Introduction to Programming Machine Problem V from Spring 1993

Background

Arbitaray letter substitution cyphers can be automatically broken by taking advantage of the known letter frequencies of the language being encrypted. The frequencies for the English language, based on a sample of a few hundred thousand letters, are given in the file freq

Assignment

Your assignment is to write a program that uses this data to crack the code for arbitrary letter substitution cyphers. The input data you will be given will be encrypted so that each letter is replaced with some other letter.

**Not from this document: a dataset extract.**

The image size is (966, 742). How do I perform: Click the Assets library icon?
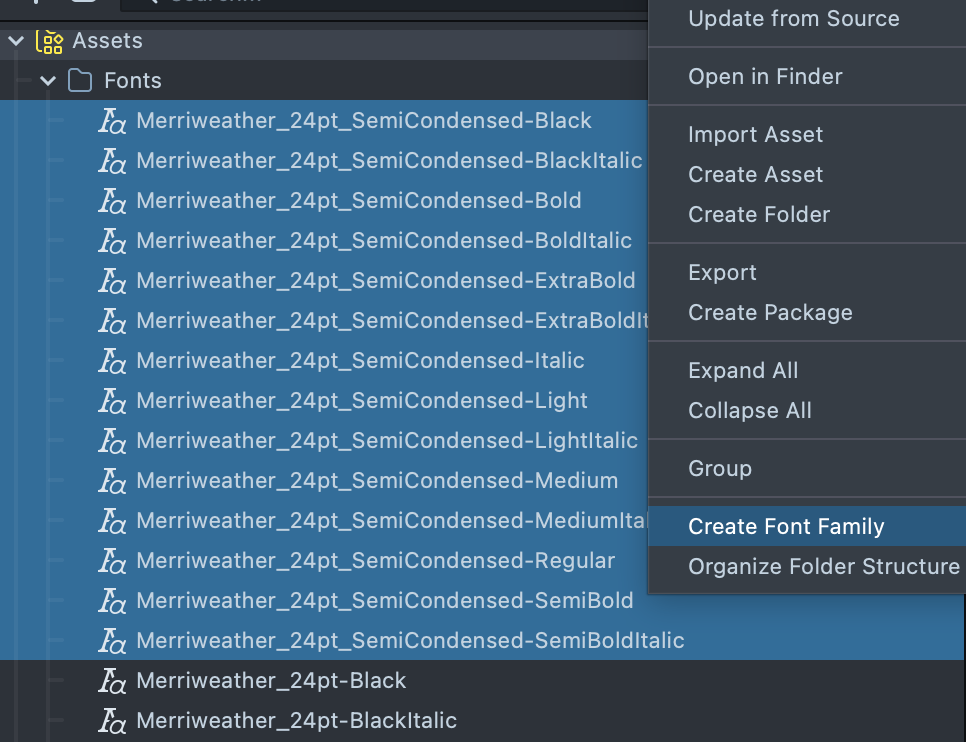pos(49,41)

Distinctions between upper and lower case letters will be preserved, and punctuation and numerals will not be scrambled.

In fact, the encrypted data will be constructed using MP3 to perform the letter substitutions.

The following basic algorithm will work for this problem:

  1. First, read the cyphertext and measure the letter frequencies, as in MP4 (borrow from ~dwjones/public/mp4.p if you want).

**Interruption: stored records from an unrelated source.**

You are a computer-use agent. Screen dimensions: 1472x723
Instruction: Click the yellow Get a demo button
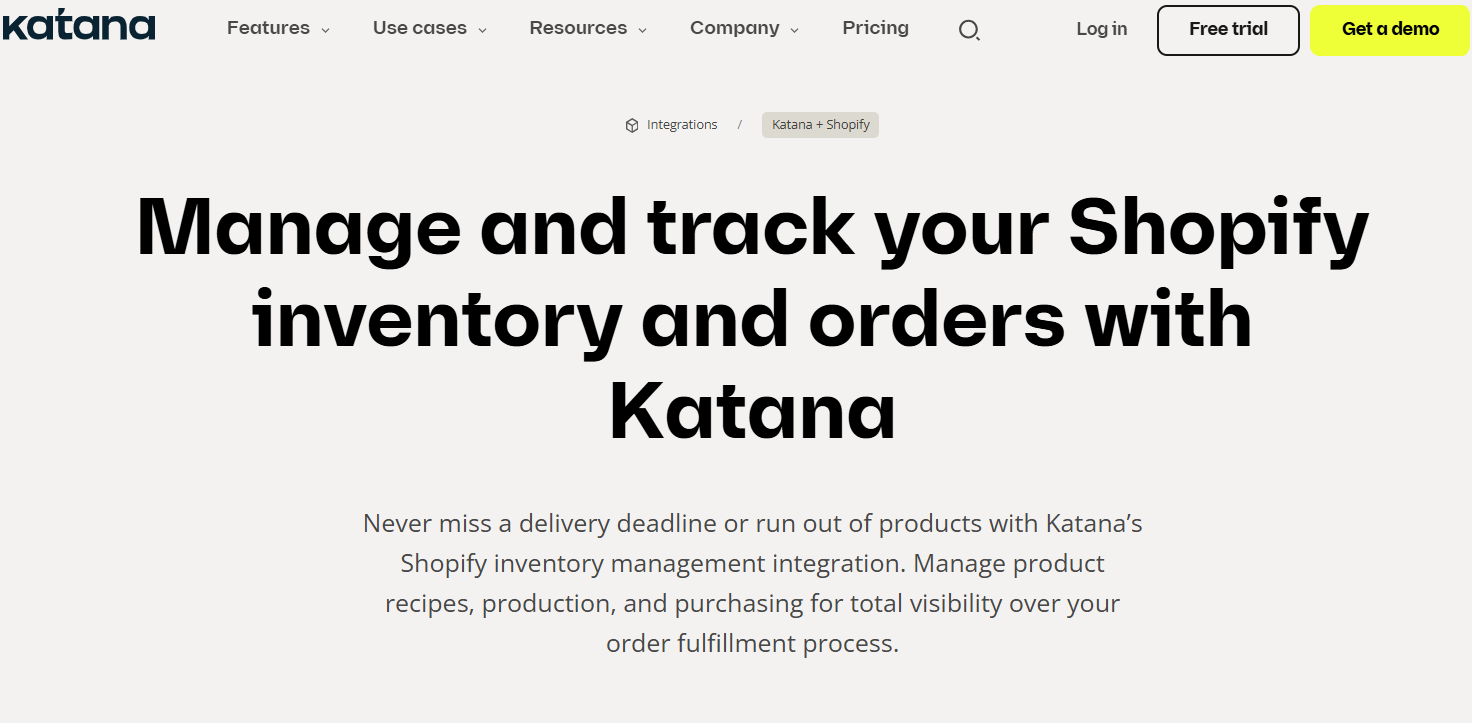pyautogui.click(x=1388, y=30)
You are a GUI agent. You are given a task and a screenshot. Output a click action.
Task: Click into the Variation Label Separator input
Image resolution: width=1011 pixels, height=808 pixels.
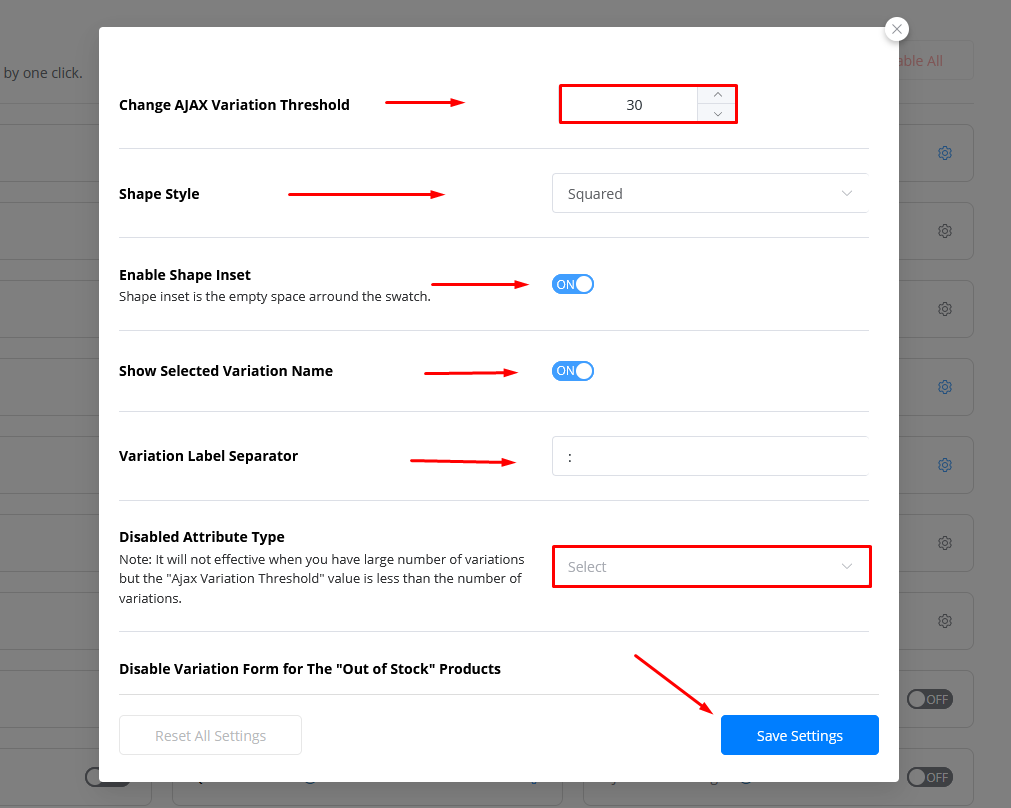pos(708,456)
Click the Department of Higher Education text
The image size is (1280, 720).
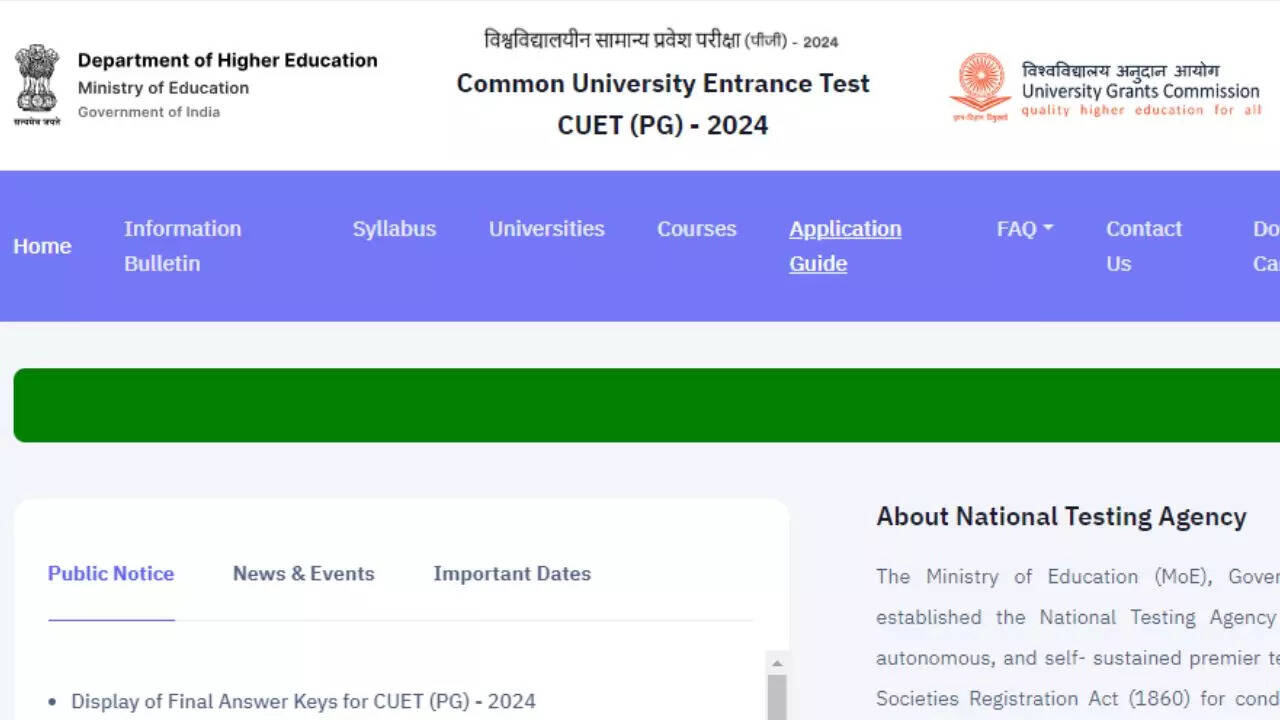tap(227, 60)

  2. Second, sort the letters of the alphabet in the order of the letter frequencies you measured.

  3. Third, construct a key, in the style of the keys used for MP3, from your sorted data and the data in the file freq.

  4. Finally, use the algorithm from MP3, plus the key you have computed, to re-read and decrypt the input. (borrow code from the published solution, if you want, but this may make things unnecessarily difficult).

Your program should put a two line title on the output data to indicate the substitution it used. These two lines should be the same as the key file that could be used with MP3 to decrypt the data. Assuming that the original input was encrypted using MP2 (ROT13), the title might be:

RGNBVAFUEQYHZJPTSLCOXIWKMDrgnbvafueqyhzjptslcoxiwkmd
ETAOINSHRDLUMWCGFYPBKVJXZQetaoinshrdlumwcgfypbkvjxzq
Note that the second line of this title contains the letters in the frequency order shown above, while the first line shows the letters in the frequency order observed in the input data.

Note that, unlike MP4, your solution to MP5 is unlikely to completely decrypt the sample data, but it is likely to get enough right that you can figure out the rest by hand.

Grading Criteria

This problem is worth 5% of your grade. If you get your assignment to work perfectly, you will earn only half of credit. The other half will depend on the style of your code and commentary.